Webの父、ティム・バーナーズ=リーが鳴らす警鐘
「GDPRは、GoogleをDisruptee(破壊される側)にする。彼らからデータ主権を取り戻し、そのビジネスモデルをDisrupt(破壊)するのが目的だ」
2018年5月末から6月初めにかけて、テルアビブのIT企業のイベントに招待された私は、イスラエルに出張した。そして、たまたまそこで知り合ったイギリス人とイスラエル人の3人で夕食をともにした。夕食のテーブルでは、施行直後のGDPRの話題およびIoT広告市場の話題になり、イギリス人が熱く語った。
「GAFAはすべて米国企業、その一角にEU企業が1社も入っていない。このままでは、EU経済が破綻する。経済の悪化によって、Brexit(英国のEU離脱)のような保護主義が台頭し、それがさらに健全な経済成長の足枷になる。だからデータ主権を取り戻し、Googleのビジネスモデルに風穴をあけ、新しいデータ経済のモデルを作るのだ」
私なりに訳すと、こんな感じだ。
「新しいデータ経済のモデルでは、既存のネット広告は通用しなくなる」と同席したイスラエル人が主張した。彼は「IoT EVOLUTION EXPO」 などで議論されている課題などについて説明してくれた。正直、私は技術者ではないので、技術的で専門的な彼の話を完全に理解できない。ただ、www(World Wide Web)を考案したティム・バーナーズ=リーの懸念に、IoT広告では対応していく(らしい)ことだけはわかった。
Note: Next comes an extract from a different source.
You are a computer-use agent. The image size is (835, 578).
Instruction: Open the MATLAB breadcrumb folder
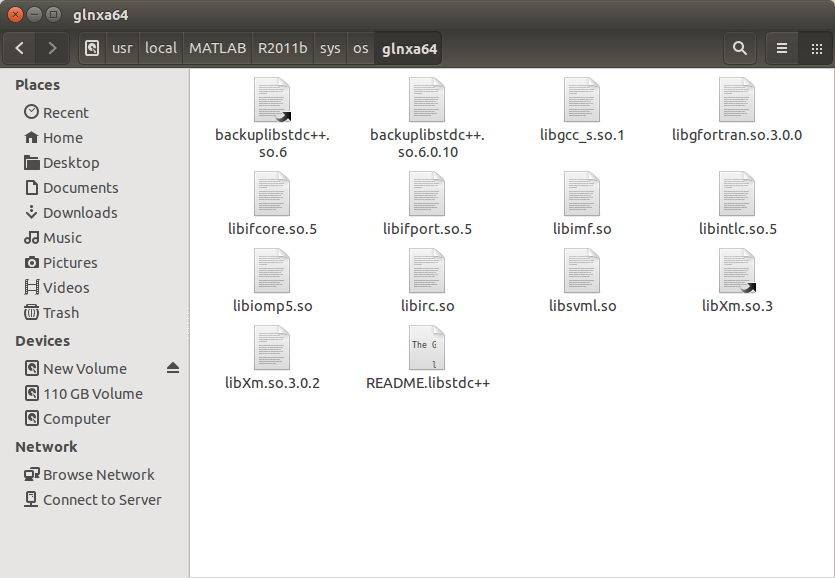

『Webの父、ティム・バーナーズ=リーがインターネットの未来に警鐘を鳴らす』(GIZMODE)の記事によれば、バーナーズ=リーは、「個人情報を管理しきれていない」ことや「誤った情報が簡単に広まってしまう」ことなど、現在のインターネットの憂慮すべき欠点に言及しつつ、GoogleやFacebookなどに対して批判的な発言をしている。
同席したイスラエル人は続けた。「だからブロックチェーン技術を使って個人データを守る会社、あるいはデータを管理する権限を個人に与えることが大事になった。IoT広告では、今のネット広告技術は使えない」と。
私の定義では、ネット広告は既存のパソコンとスマホに表示される広告だ。一方IoT広告とは、パソコンとスマホ以外のIoT機器を通して提供される広告。スマート家電(スマートスピーカーやコネクテッドTVも含む)、スマートカー(コネクテッド・カー、自動運転車)、ウェアラブル機器、スマートハウス/スマートホーム、スマートシティ(コネクテッドOOHも含む)などが主戦場になると見込んでいる。
IoT広告については、IAB(Interactive Advertising Bureau)デジタルビデオ委員会の共同会長だったマイケル・ゴーフロンの記事(マイナビニュース)や、IoT広告に関する動画、日本政府のSociety5.0動画などでイメージをつかんで欲しい。